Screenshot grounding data
************

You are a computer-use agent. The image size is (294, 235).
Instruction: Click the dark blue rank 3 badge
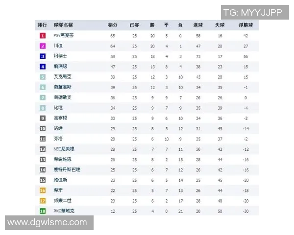(x=43, y=56)
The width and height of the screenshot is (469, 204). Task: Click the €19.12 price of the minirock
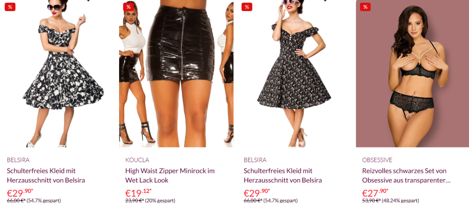pos(138,193)
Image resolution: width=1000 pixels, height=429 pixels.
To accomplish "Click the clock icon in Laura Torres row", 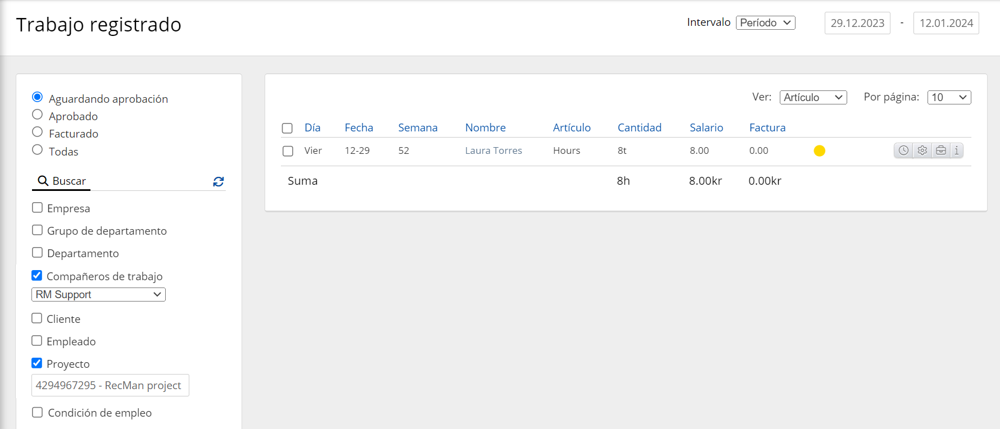I will pyautogui.click(x=903, y=150).
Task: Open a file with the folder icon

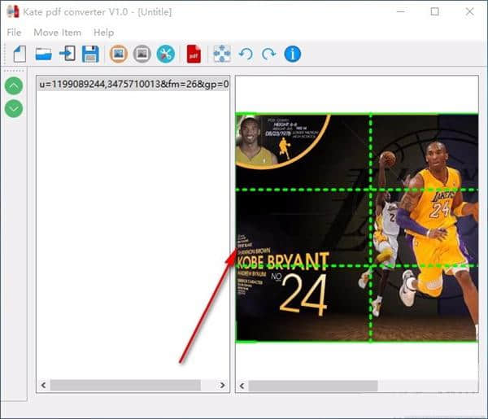Action: (43, 55)
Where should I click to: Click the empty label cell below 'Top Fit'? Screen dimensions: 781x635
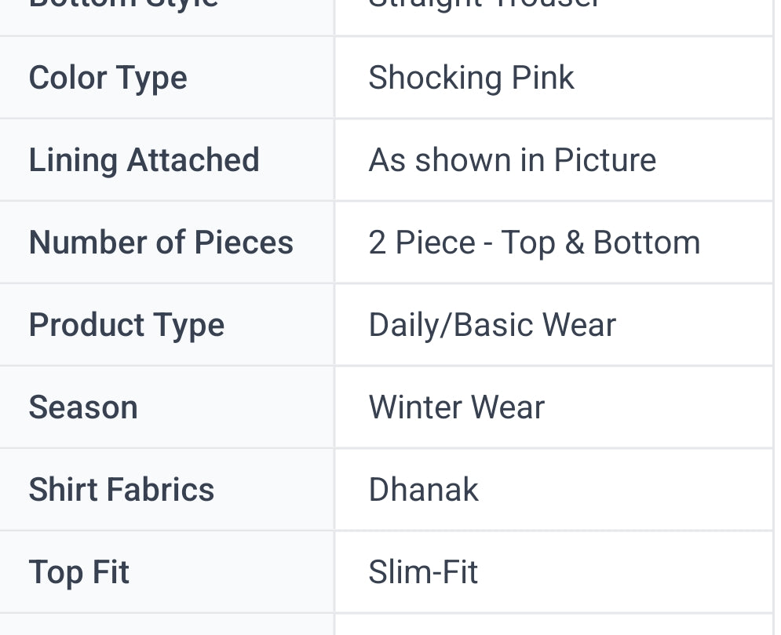pyautogui.click(x=166, y=626)
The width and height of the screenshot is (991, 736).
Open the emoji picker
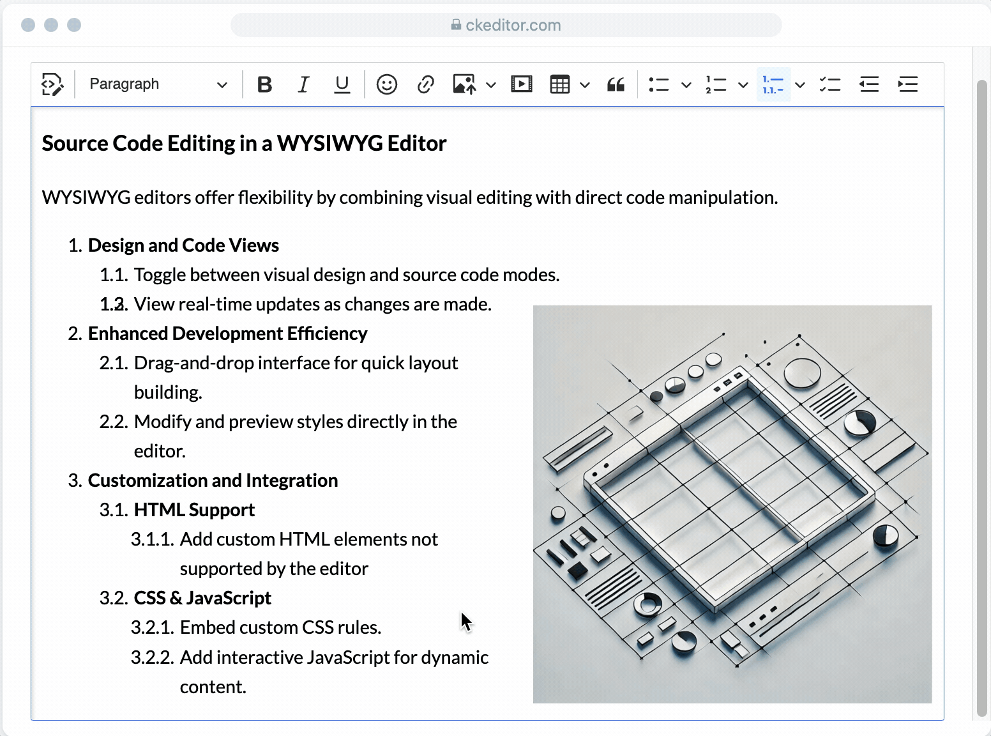[x=386, y=84]
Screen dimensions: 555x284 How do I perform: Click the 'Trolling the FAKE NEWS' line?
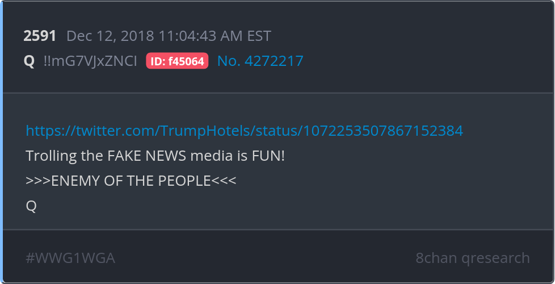click(155, 156)
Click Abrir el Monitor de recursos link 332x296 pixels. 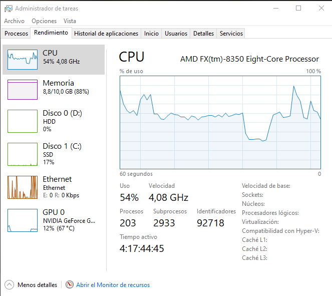point(113,285)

************

EXERCISE INSTRUCTIONS.
Please return only the lines from the top of the data through the line with "Image resolution: width=1000", exactly as written, and drop every picture.

EXPECTED ANSWER.
You are a computer-use agent. The image size is (294, 235).
Instruction: Click the dark blue rank 3 badge
(x=43, y=56)
The width and height of the screenshot is (469, 204). Task: Click the €19.12 price of the minirock
pos(138,193)
Image resolution: width=1000 pixels, height=429 pixels.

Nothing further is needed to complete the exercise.